From the outside looking in it looks like madness and lunacy. Why would anyone admit: “First of all we had to quit playing God.” (AA) Or, “Do you acknowledge yourselves to sinners in the sight of God and without hope for your salvation except in His Sovereign mercy?” (Vow #1 of The Evangelical Presbyterian Church) The picture I see just glancing at the magazines when checking out at Walgreen’s, Wal-Mart or Kroger suggests a world far different than I encounter at the church. The portrait of humanity I see there is airbrushed, toned, flossed, and seemingly perfect without a care in the world. Why would I opt for finding answers in a group that openly admits failure rather than seeking help from the people who appear to be all together? Again the church seems at the edge of lunacy. Is it madness to follow Jesus? Is it a crutch to assemble in community with so many self-professed people who have an inability to solve life’s most difficult problems? Or is it sanity itself?

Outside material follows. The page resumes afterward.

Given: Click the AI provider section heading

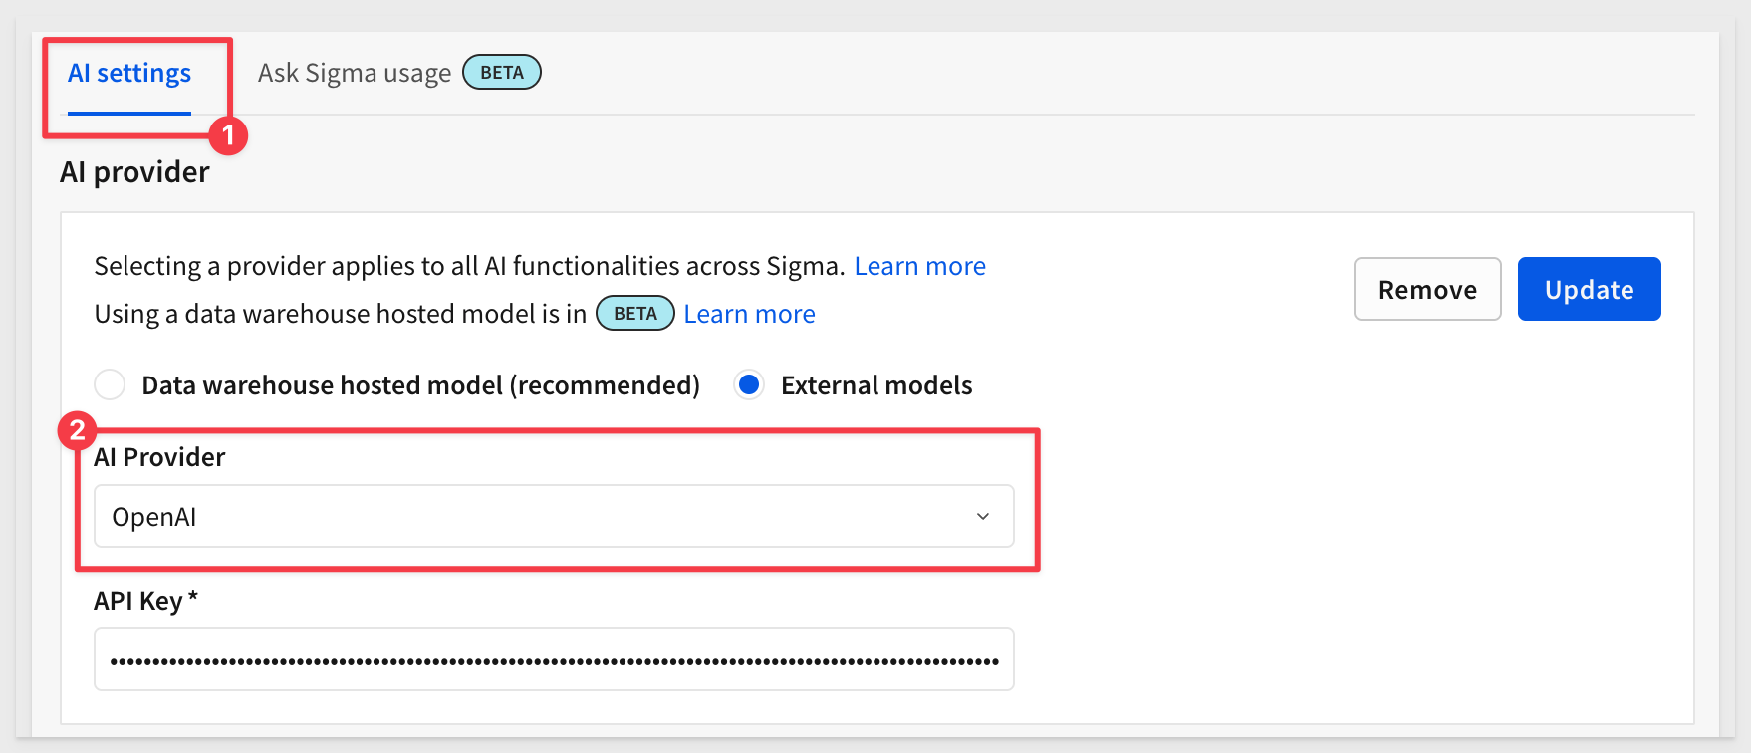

If the world is not radically fallen and the human heart totally inclined to evil, then yes, the church and AA for that matter are simply for people who are radically masochistic and filled with self-loathing. However if the world is an incredibly fallen place, and we are born with deceitful hearts as the Bible says, then not only is the church a good idea, it is the only sane place left. It is like the fable of the emperor who had no clothes. The only sane person in the story was the young boy who dared to look at everyone around him and then look at the king and proclaim, “You’re buck naked!” The boy was embracing reality as it was, not as he wished it would be and as everyone else tried to make it. I don’t like it that I am fallen and prone to sin. I don’t like it that my confession is best summed up in the old hymn, “Prone to wander, Lord I feel it. Prone to leave the God I love.” But, that’s me. I can pretend I am good. I can brush, floss and tone my body more, but will that really get at the deep needs and longs of my heart. Will that really make me happy? If I buy the product being sold in the magazine racks by the rich and the famous will this make me more human?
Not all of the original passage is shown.